I spoke recently with a dear friend who haltingly tried to formulate her sentiment towards me.  It amounted to this: she wouldn't blame me if I did commit suicide.  Having had brushes with severe depression, she could only imagine the suffering I endure, or rather she found it unimaginable.  In any case it was as if she granted me permission.  But she is not God or fate; she is simply an example of extreme Christian charity in my view.  God bless her for her understanding.  Tearfully I received it.  I told her it was the most charitable thing anyone had ever said to me.

But I will not do it.  I must hold to hope.  I have weathered this storm before and I will do so again.  I probably ought to be hospitalized or institutionalized but have no desire to return to those puke-yellow walls or gray carpeting or the smile of psychiatric nurses trying to understand when they have no idea of the burden such patients suffer.

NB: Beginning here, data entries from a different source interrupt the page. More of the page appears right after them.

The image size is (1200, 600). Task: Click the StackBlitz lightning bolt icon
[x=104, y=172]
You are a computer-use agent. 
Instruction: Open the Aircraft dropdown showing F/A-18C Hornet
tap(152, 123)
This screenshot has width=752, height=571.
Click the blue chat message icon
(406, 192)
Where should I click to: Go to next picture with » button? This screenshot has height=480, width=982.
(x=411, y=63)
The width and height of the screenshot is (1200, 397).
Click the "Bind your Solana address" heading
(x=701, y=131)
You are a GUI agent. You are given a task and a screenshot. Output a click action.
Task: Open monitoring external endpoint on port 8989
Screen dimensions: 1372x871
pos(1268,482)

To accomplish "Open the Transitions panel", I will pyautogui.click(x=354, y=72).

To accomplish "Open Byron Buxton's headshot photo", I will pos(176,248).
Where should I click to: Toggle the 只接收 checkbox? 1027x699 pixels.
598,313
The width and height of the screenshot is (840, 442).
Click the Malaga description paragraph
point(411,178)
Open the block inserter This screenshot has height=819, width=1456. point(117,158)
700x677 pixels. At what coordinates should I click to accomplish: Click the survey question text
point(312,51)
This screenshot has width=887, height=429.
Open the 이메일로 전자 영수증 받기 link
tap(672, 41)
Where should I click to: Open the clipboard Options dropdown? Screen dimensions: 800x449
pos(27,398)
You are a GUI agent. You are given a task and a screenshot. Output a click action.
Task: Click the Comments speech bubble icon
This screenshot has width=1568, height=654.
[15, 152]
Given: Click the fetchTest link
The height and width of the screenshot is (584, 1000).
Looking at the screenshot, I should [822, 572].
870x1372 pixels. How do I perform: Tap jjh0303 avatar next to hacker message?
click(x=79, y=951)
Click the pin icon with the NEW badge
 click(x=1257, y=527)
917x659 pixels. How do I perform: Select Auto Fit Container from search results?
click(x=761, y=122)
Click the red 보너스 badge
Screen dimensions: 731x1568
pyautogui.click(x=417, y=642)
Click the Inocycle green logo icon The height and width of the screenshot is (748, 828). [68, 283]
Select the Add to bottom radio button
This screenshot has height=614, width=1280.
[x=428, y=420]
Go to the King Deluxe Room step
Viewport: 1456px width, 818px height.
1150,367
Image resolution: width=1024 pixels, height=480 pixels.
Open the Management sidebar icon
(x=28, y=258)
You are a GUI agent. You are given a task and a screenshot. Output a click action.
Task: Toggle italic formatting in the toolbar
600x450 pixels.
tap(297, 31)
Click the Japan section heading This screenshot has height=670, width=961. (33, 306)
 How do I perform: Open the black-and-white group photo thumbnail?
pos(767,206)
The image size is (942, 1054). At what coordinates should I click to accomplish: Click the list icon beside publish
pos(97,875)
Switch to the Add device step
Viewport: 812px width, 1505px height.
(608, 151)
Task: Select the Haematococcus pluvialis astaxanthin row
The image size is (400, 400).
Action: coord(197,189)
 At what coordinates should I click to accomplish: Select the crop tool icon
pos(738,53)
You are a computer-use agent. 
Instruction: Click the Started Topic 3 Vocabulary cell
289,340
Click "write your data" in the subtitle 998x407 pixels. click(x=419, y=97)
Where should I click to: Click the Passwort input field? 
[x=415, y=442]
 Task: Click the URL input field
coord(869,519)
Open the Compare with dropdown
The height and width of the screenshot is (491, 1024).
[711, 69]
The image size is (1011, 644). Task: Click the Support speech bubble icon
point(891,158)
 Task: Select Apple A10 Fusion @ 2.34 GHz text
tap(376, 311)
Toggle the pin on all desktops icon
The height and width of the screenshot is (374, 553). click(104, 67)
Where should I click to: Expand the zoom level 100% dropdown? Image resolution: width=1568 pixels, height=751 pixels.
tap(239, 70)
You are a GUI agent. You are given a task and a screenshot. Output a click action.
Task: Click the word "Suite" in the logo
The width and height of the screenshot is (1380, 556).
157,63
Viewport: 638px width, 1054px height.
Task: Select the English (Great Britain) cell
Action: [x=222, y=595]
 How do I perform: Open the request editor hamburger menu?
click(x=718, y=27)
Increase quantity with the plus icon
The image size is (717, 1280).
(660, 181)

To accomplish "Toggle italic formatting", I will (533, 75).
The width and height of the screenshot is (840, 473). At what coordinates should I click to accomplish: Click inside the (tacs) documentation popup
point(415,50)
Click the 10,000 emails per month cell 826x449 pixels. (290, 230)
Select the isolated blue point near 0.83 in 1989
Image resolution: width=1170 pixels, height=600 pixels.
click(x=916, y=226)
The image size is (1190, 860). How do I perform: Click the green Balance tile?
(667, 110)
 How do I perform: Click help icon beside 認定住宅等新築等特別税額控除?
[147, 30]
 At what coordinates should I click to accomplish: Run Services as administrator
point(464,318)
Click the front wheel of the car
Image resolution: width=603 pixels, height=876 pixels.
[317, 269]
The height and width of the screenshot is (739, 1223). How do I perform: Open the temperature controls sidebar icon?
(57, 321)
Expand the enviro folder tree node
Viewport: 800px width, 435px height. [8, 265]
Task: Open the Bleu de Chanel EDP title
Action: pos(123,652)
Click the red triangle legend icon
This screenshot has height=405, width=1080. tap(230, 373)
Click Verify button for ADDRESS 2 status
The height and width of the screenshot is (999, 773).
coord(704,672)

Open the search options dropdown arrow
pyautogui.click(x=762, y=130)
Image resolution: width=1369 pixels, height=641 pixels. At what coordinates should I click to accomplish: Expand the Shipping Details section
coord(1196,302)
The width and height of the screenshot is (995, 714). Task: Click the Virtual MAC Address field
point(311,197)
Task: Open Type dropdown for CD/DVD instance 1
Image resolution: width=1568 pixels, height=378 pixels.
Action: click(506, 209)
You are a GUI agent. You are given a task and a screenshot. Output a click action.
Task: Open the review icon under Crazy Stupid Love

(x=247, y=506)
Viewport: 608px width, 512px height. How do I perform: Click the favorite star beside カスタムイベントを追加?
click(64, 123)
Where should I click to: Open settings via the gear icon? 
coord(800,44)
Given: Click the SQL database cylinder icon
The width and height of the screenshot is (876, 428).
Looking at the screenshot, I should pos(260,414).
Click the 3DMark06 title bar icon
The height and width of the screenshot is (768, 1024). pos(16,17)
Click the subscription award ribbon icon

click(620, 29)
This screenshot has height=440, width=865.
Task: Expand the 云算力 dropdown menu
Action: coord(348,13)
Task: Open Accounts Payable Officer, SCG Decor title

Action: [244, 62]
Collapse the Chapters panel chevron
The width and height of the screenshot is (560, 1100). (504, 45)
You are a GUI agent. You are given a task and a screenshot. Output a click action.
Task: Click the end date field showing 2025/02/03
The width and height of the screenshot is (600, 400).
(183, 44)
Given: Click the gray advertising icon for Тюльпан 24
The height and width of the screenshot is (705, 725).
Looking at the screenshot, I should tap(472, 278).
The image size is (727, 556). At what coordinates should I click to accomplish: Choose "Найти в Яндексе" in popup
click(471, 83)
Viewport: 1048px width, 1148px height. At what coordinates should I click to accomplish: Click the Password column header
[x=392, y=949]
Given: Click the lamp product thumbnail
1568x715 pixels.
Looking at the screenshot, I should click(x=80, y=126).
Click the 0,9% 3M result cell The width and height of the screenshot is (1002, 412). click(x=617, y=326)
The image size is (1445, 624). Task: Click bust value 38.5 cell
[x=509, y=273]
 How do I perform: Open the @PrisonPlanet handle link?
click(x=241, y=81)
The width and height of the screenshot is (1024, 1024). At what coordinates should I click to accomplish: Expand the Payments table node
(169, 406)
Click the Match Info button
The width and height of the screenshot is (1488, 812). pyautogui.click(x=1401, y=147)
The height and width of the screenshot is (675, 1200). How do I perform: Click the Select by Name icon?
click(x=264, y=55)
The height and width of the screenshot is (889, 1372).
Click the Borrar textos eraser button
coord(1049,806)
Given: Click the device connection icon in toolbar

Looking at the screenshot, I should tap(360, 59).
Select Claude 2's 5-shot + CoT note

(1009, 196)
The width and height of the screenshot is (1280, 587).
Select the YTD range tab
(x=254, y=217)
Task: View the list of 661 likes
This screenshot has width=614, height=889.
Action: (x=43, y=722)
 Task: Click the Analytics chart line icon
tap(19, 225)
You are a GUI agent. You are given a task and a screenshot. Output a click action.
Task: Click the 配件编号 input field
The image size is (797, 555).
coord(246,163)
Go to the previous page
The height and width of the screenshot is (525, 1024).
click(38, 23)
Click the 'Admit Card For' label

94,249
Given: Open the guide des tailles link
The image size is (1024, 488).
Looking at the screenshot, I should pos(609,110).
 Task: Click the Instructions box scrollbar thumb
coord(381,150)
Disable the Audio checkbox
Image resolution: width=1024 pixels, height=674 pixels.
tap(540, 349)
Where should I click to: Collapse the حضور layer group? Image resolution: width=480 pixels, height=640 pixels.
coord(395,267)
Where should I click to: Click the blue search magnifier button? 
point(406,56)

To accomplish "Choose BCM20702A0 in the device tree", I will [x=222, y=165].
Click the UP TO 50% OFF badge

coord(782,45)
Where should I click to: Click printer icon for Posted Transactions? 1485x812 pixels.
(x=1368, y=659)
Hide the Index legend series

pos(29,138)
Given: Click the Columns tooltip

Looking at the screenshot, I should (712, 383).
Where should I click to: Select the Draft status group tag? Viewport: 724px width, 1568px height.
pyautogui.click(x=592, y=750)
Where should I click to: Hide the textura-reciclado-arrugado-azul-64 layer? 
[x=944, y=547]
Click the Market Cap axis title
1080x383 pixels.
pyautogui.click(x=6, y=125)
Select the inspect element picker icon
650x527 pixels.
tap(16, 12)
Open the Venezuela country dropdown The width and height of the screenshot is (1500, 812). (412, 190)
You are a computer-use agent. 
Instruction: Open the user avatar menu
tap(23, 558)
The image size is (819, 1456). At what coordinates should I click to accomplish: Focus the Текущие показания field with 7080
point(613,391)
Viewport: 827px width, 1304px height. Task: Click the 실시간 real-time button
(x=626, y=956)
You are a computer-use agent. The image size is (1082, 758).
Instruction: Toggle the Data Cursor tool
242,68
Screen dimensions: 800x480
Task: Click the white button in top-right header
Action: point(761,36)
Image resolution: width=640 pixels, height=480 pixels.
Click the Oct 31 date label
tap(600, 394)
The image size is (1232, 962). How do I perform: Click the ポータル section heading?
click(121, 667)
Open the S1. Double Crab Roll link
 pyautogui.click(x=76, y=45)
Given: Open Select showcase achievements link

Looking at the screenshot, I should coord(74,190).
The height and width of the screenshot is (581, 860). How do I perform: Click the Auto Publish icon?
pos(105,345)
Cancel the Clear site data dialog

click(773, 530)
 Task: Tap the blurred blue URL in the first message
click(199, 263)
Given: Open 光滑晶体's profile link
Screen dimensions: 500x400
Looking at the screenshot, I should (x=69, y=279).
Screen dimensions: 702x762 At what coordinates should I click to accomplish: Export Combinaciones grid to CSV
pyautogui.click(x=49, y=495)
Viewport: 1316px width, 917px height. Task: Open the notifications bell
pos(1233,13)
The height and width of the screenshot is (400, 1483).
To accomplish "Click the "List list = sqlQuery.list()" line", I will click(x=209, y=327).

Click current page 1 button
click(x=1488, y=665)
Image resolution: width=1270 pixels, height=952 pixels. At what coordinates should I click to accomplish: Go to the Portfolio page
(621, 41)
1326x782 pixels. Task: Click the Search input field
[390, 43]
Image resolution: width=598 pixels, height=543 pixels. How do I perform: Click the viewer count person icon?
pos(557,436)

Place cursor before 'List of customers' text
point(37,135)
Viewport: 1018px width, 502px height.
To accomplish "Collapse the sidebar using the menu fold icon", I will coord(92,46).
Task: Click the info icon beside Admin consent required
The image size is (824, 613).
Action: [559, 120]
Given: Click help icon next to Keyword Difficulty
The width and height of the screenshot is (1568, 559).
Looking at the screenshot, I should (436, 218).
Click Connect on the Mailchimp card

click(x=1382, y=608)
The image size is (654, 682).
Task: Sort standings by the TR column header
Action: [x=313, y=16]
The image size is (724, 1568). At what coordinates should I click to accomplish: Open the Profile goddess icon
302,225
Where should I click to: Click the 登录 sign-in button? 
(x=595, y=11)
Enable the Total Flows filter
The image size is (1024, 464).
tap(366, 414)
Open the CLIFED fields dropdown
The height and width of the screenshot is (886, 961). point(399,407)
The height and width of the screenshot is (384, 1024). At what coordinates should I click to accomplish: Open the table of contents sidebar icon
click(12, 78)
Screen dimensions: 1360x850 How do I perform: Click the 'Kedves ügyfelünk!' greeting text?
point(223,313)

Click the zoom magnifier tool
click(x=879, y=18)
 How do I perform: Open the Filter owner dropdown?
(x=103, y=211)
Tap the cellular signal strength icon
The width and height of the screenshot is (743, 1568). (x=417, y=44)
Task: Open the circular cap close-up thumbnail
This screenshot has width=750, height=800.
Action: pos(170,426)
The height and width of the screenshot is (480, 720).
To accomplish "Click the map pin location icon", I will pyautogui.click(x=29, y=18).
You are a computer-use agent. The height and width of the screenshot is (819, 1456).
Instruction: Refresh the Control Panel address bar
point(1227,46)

Am I being self-indulgent?  Probably.  Is it a sin?  I don't know.  I don't have the gumption to do anything beside read brain candy (as in mystery novels) and take out the trash and walk the dog and floss my teeth and try to attend AA meetings and to make a pact not to raise my hand against myself until the next therapy appointment, the next meeting, my next visit to my psychiatrist.  I am blessed to have so much help but cursed in that I do not benefit from it in any tangible way I can perceive.  I ought to join a monastery if they would take me, or the Peace Corps, but my chronic back pain won't allow me to participate fully in life or live the rigors of such commitments.  Still, to have my life regimented by some other authority would be a great blessing. 

I wish I could offer the reader, if I still have any readers, more hope.  But I have always stated in this blog that my idea was to help others endure depression more than anything.  Although some go to their grave depressed, most recover in time.  I pray I might be one of the lucky ones.  I can't imagine living like this for another twenty years when every day seems like an eternity already.

Enough blathering.  Here's Dark Sonnet XIII, revised:


You want to die more than you want to live
And smile tightly, trying not to let on.
With luck you’ll pass for normal, forced to give
A weak impression than you’ve not withdrawn
Entirely. Get up, get dressed and shave
And go to work and earn your daily bread.
Each day is one day closer to the grave--
Still on you clomp as if your shoes were lead.
You’re only doing what you have to do
To engineer some cheer to fool your friends
Into believing you’re no more than blue
Or else distracted by important ends.
This dedicated sham can last for years
If you hide the embarrassment of tears.